I guess it depends on how you define "epic" and "fantasy".

_The Book of the New Sun _ may not fantasy, but it is a far better epic.

_Earthsea _ may not be a true epic, but it is far better fantasy.

Just two contenders from my shelves


----------



## myrdden (Nov 12, 2004)

Felonious Ntent said:
			
		

> I think the best Epic fantasy series is Steven Erikson's Malazan Books of the Fallen.
> This is hands down the best fantasy series out there.




It's definitely the best series I have read since LotR.  Martin's SoFaI is really quite good, but the two series are radically quite different.  

Erikson's story is very much epic, high fantasy with an immensly immersive world dealing with magic, mortal and gods.  Incredible setting with a very detailed plot.
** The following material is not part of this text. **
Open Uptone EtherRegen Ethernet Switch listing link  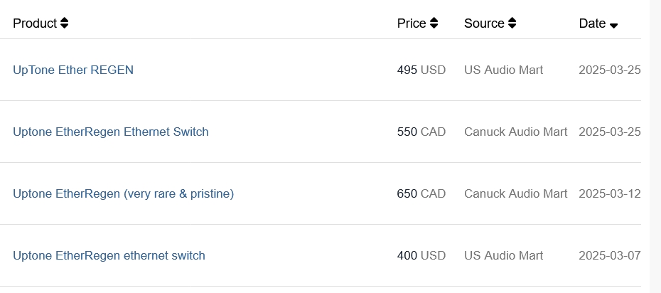[x=111, y=132]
Martn's is not quite as epic (IMO) and definitely not high fantasy (at least not what we've seen so far).  But the characters are so well done it is hard not to get into the story, what the story may lack in the setting it more than makes up for it with its characters.


----------



## shilsen (Nov 12, 2004)

As some have already said, it depends on definition. I think the _Discworld_ series is better than LotR or any other fantasy series, and ranks very highly as far as any kind of literature is concerned, but it is not epic - and arguably not even fantasy.


----------



## KenM (Nov 12, 2004)

IMO Song of Ice and Fire is alot better then LotR. But I also fell that there is much better fantasy novels then LotR. JRRT did not know how to pace the action, plot, he was good with backround and setting stuff up. I love the Peter Jackson movies, the extended edtions are the way to go, but the novels are not that great, IMO. GRRM has the balance between plot, character, action, and backround.


----------



## Pants (Nov 12, 2004)

It's definitely the best 'fantasy' I've read since LotR, but I'm not sure if they're in the same category.


----------



## LightPhoenix (Nov 12, 2004)

Best is subjective, since taste is subjective, and thus the question is inherently flawed.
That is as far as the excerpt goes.